I clearly remember the morning the Brexit referendum results were announced. I had gone to sleep early the night before, never doubting the outcome. As the news came in, I sat down on the steps, holding onto the banister. They don’t want me here. I struggled to breathe.
Shortly after, and almost paradoxically, the perennially hostile Home Office informed me that I had paid enough taxes and put in enough years to apply for a passport. I was eligible to live anywhere in the UK permanently, should I choose to.
I would be lying if I do not admit that my first overwhelming emotion was relief. My wife and son are British, and I was grateful that I no longer had to spend thousands of pounds or anxious days on applying for extensions of residency. I was being allowed the luxury of choice. I know when it comes to rich nations, how rare such options are.
As the days passed, I became aware of another emotion: a sudden awareness of the blue, unheralded passport that I had always held as a birthright. I would have to give up my Indian citizenship.
“We have written doctoral theses around it. Nation-states are imagined entities,” my wife reminded me gently. “Besides, we go back all the time.”
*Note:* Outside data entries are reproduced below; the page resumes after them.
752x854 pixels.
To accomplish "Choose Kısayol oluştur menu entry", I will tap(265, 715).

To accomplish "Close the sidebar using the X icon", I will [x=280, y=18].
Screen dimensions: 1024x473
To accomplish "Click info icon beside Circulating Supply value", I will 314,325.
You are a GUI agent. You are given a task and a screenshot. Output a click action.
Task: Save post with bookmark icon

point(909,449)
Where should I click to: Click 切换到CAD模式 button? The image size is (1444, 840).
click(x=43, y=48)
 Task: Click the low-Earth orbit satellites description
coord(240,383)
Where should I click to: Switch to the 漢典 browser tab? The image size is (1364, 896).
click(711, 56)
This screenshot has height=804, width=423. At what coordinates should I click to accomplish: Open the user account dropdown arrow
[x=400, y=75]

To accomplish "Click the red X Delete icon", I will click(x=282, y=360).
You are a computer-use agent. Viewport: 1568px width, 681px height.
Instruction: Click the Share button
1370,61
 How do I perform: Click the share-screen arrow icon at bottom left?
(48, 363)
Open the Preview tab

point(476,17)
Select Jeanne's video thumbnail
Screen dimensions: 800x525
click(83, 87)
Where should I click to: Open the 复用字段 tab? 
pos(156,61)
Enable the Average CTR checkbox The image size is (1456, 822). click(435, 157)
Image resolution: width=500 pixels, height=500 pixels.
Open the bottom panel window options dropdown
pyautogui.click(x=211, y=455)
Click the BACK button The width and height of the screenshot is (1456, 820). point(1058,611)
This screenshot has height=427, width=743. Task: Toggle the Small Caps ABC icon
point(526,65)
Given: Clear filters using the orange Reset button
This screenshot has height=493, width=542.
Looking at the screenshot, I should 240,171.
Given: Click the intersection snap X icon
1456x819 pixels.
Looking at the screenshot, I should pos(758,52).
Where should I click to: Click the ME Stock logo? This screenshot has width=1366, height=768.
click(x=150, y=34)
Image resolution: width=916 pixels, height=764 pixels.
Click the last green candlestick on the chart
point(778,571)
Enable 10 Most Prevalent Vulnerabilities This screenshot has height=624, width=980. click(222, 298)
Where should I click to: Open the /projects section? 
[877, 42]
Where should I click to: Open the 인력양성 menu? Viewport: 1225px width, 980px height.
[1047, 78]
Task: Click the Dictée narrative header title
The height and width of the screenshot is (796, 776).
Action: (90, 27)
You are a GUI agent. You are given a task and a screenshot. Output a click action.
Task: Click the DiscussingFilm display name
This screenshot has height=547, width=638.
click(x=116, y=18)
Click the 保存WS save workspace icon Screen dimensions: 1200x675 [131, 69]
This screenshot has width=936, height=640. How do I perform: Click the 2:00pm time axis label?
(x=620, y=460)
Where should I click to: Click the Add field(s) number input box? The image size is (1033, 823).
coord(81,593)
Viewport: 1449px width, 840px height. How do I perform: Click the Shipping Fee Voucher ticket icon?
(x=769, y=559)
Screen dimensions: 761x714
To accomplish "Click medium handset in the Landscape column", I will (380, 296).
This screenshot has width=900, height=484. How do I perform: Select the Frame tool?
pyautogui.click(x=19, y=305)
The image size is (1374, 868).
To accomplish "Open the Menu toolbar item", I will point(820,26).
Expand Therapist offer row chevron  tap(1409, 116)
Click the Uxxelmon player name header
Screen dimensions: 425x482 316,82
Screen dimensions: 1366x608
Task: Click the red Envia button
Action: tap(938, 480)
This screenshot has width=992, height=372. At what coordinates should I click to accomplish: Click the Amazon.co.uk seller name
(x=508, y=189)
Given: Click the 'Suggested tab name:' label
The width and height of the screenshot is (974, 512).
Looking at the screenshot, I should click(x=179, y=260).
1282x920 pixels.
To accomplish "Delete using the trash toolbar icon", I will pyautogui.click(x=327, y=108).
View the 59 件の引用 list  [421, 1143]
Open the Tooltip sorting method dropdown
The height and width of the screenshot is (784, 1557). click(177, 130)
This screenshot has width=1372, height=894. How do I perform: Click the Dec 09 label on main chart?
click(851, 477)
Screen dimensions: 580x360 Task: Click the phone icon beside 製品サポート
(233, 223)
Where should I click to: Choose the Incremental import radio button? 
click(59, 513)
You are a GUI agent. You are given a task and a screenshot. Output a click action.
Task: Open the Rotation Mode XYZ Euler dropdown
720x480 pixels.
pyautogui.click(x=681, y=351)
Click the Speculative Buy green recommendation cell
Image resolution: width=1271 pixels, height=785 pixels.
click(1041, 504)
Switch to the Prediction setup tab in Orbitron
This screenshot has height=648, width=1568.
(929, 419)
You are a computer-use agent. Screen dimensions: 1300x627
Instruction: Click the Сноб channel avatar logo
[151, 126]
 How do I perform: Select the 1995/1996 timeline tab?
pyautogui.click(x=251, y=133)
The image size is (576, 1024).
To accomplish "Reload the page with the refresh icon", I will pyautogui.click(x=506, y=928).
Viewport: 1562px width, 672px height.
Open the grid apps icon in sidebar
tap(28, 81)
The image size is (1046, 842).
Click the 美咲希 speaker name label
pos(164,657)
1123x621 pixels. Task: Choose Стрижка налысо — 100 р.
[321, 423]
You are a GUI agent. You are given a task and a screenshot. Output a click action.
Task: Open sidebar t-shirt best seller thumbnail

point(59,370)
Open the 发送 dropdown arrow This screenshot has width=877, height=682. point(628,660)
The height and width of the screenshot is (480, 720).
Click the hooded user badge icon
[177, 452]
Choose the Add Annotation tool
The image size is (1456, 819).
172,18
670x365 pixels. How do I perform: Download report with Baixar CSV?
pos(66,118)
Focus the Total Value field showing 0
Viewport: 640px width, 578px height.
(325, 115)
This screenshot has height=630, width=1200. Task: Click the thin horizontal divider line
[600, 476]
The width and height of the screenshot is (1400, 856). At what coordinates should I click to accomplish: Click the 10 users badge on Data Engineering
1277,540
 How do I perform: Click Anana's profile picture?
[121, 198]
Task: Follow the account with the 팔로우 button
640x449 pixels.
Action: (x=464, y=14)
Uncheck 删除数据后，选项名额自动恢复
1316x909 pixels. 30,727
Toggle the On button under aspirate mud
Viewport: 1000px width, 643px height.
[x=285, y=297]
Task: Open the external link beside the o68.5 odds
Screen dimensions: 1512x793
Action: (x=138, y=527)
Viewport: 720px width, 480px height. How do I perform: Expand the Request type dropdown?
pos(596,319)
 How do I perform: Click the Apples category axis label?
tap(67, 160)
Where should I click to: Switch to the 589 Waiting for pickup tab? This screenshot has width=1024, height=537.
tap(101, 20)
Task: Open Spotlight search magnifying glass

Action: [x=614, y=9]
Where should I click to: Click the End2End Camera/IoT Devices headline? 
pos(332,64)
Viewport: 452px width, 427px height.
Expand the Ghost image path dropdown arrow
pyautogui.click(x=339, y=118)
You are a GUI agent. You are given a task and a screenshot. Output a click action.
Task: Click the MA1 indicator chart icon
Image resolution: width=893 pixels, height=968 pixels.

Georgie was right on both counts. The home that I have inside my head does not exist in reality. It is, as James Baldwin wrote, “not a place, but an irrevocable condition.” And, true, I was guilty of flying to New Delhi or Kolkata whenever the fancy took me, for a friend’s wedding or someone’s sixtieth. “Within a day, you can be back,” I told myself for the umpteenth time. “It really does not matter.”
But I was wrong. The pandemic took away what I had foolishly taken for granted: unmindful border crossings. Borders, the desperate migrant knows – and I had chosen to ignore – are real. Countries close them at will. And now, with the South African variant of Covid-19 arriving in the UK, my erstwhile nation has barred my entry.
It is temporary; this is an emergency.
I know, I know.
Brexit in the UK, CAA in India. Flags and borders are nationalism’s favourite toys.